Over the years we have obviously stayed more in touch with my family member. However, my god-mother did make it to my wedding :)
As far as I know, God parents are special people in your lives that you would like to be honored when you have your baby. They will (hopefully) be special people in the life of the child. They are basically just people you want to be in the child's life. I don't think it matters if they are related or not. My uncle is my godfather and a family friend is my godmother.
I actually have two sets of Godparents! One set is my Aunt and Uncle (Dad's sister). My other set of Godparents are close family friends of my parents. Three out of 4 of these people will be at my wedding! Unfortunately, my Aunt passed away a year and a half ago.
When we have kids I have no idea who we will pick because FI is an only child and my family situation is hard at times (meaning my siblings are not good candidates).
I'm a God-mother to a friend's daughter. From my point of view, a God-parent is someone whose faith you respect who is willing to pray for, love, cherish, and guide your child. A God-parent will be another respected adult in their lives beyond the parents and grandparents. Sometimes, it makes sense that this person is a family member, but at other times, it would be appropriate for it to be a good friend of the family. While I am a God-parent, I actually was not given God-parents myself. So I know it is not a necessity, but as a God-parent, I really feel that it is a special thing!
My god-parents are my uncle on my mom's side and aunt on my dad's side. My mom said that my parents didn't choose their close friends because they knew that family would always be there, but not necessarily friends. And alas, my parents had a falling out with the people they were considering for my godparents and haven't spoken to them in years. But it can go either way. I don't think that they have to be together, but they could be. I'm not religious, so I don't plan on ever accepting a god-parent position or having them for the future child(ren) I have, so you don't have to have them at all.
My godparents are my (married) aunt and uncle.
I always wonder: do you choose godparents if you're not having your kids baptized? Can you call them something else to signify that they are your child's "second parents"? There don't seem to be hard and fast rules, and although my godparents stood up at my baptism, they were not involved in any religious aspect of my upbringing. In fact, they weren't really religious until they had kids years later.
@lilyfaith: I was wondering the same thing. Not being religious, I obviously don't plan on baptising/christening my kid(s), but I think the idea of "second parents." I'm very close with my god parents, so I would want people like that in my kid(s)'s live(s), but without any type of religious affiliation. We should just make something up!
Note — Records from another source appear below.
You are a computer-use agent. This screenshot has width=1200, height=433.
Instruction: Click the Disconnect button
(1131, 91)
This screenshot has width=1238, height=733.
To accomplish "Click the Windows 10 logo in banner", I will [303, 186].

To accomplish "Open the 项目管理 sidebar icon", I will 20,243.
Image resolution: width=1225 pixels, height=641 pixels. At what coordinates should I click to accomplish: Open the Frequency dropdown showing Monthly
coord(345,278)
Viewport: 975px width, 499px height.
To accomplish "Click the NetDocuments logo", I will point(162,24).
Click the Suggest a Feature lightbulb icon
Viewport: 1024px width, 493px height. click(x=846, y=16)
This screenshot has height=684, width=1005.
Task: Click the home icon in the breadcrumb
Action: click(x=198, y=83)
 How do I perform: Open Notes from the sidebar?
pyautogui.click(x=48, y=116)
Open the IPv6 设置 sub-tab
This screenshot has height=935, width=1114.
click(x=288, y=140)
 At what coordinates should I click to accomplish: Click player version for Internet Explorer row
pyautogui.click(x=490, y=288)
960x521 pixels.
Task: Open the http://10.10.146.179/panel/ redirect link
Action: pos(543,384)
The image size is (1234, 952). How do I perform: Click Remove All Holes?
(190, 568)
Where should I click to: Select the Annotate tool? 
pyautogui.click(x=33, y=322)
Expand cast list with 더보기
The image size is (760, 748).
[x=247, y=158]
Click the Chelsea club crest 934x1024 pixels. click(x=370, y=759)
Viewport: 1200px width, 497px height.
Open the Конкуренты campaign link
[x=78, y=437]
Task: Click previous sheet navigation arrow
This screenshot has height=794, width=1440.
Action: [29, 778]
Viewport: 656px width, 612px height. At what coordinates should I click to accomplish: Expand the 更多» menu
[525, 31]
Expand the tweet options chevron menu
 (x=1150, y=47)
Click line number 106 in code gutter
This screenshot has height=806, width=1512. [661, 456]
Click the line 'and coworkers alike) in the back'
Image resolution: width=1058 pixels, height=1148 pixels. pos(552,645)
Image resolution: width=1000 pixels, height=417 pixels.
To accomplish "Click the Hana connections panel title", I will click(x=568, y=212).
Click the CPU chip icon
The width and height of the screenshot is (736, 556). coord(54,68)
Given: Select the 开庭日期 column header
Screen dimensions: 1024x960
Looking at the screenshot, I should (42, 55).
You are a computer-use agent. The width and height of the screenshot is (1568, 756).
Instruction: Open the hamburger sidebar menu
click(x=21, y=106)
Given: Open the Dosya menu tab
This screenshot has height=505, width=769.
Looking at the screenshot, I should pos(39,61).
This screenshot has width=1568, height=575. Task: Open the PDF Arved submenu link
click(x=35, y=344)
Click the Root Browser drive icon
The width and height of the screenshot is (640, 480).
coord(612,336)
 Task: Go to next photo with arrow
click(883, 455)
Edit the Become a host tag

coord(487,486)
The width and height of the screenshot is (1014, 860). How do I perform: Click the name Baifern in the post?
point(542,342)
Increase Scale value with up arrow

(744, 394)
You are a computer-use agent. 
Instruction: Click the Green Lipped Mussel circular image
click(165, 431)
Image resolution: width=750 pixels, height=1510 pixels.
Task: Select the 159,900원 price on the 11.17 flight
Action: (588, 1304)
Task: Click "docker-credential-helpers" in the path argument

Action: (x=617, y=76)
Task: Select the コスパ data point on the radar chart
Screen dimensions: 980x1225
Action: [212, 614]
I don't have god parents, but my understanding was that your god parents would be the ones who raise you if your parents die. Soo... wouldn't it make sense that they be a couple? Am I way off base here?
So if I'm on the right track here, I would say it should be anyone (couple) that you trust to take care of your children. I can definately see the arguement that it should be a family member, in case of a falling out with friends.
I don't call myself 'religious' but I do consider myself a catholic. (If that makes sense... lol)
My DH is a lutheran and doesn't neccessarily want our child to be raised catholic... if he can help it. So I would like the god parent role but not have a big emphasis on religion.
@MrsT2Bee: I agree with you. I think that if something were to happen to me, it would be easier to take care of my child, if they were together. But I'm sure if this were to happen, the non- couple people could do a good job or at least among themselves, decided who to should be the primary care taker.
This does start to get into the idea of wills and stating that in your will what happens to the child. I'm only 26 and I don't want to even start thinking about what to write in my will. (haha, definitely can't give anything away cuz I'm in debt. Uhhh, anyone want to inherit my debt??? lol )
In my family godparents are chosen to ensure the spiritual well-being of a child. It is usually family, and not necessarily a couple. Also, in my family, god parents do not = people who would raise the child in case of the death of parents. Two totally separate things.
My sister's god parents are my mom's oldest sister and my mom's next oldest BIL.
My god parents are my 2 oldest cousins. That being said, my mom is the youngest of 5 and her oldest sibiling is 14 years older than her. So my god parents are my cousins who are 18 years older than me.
Edit: My mom's next oldest sister to her would have taken care of my sister and I if anything were to happen to her.
Also not really religious here-
To me they should be anyone who is going to love, support, and set a good example for your child.
I chose my godparents when I was 13 and got baptised, they were close family friends.
My niece and nephews' godparents are blood related aunts and uncles. (mom's brother or dad's brothers).
I don't have a baby yet, but when I do I'm sure that the godparents will be married and will probably be close family or friends (around our age).
My godparents were my dad's first cousin (who's my dad's best friend) and his wife (who's really close to my mum). We're all very close.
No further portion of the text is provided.